Dunn taught a chemistry class to David Satcher, the Anniston boy who would grow up to become U.S. Surgeon General. In past interviews with The Star, Satcher said Dunn treated him like a son and was instrumental in helping Satcher select a university.
“As I think back on it, I would say he believed in us and wanted us to believe in ourselves,” Satcher said in 1986, when his former teacher retired. “That kind of thing makes a difference in your life. You sort of never get over it.”
When Dunn started teaching at the Calhoun County Training Center in 1939, 100 high school students were enrolled in the then four-room wooden school building in Hobson City. When he left 47 years later, the school housed 1,300 elementary students.
Dunn was elected the second black president of the Alabama Education Association, serving in that post in the 1973-74 term, just after AEA merged with the Alabama State Teachers Association.

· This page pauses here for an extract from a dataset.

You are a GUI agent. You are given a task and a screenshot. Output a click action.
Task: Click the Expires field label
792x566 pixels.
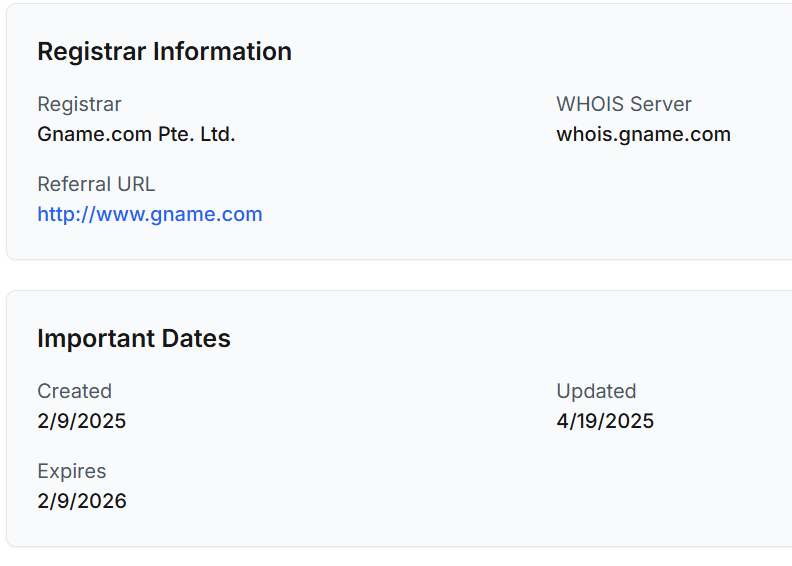71,471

The same characteristics that enabled him to lead the school during tumultuous times helped him ease into his second, post-retirement career as a Calhoun County commissioner.

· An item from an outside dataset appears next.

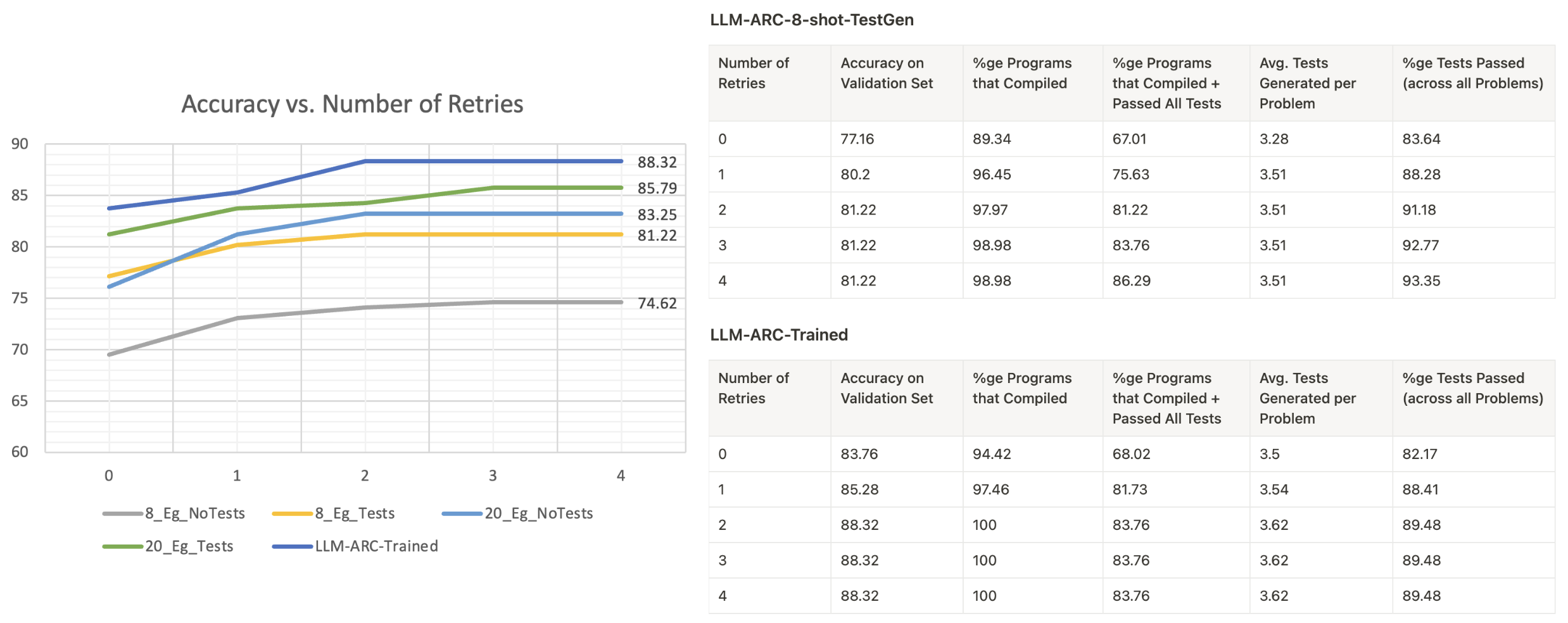Screen dimensions: 1568x623
Task: Select the 85.79 data label on chart
Action: pyautogui.click(x=657, y=189)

“Pappy just had the gift of knowing when to talk and when to be quiet and that when he talked he knew what to say,” said Sonny Brasfield, executive director of the Alabama Association of County Commissioners. “He was always able to bring people together.”
Brasfield worked with Dunn for 25 years and said Dunn stayed active as a commissioner throughout his career in public office. As recently as a couple of months ago, Dunn was in Montgomery helping the association craft legislation for the association, Brasfield said.
Dunn gained respect among commissioners statewide almost instantly and was selected as an officer in the association within his first term in office.
“He was just Pappy,” Brasfield said. “It didn’t take him eight years for everybody to see that he could lead this organization. You just kind of knew that when you met him the first time.”
Eventually, as a commissioner, Dunn would work alongside some of the people who were once his pupils, but his former students in leadership roles today continued to look to Dunn for direction.
Hobson City Mayor Alberta McCrory was one of Dunn’s alegebra and chemistry students. When she entered public office Dunn offered her guidance.
“I talked to him a lot when I first took office,” McCrory said. “He was an elder statesman for us. I’m going to miss all the guidance and encouragement and affirmation that I received from him.”
She never stopped seeking to please her former teacher. About five years ago on a trip to Montgomery that included Dunn, she was selected to serve as the driver.
“I wanted to make sure I did everything right and that I drove according to the speed limit.” McCrory said. “I just felt so good about having him in my care.”
Then, when they were nearing Oxford Dunn offered the type of affirmation she now says she’ll miss.
“He looked over at me and said you’re a good little driver,” McCrory said. “That really meant a lot to me.”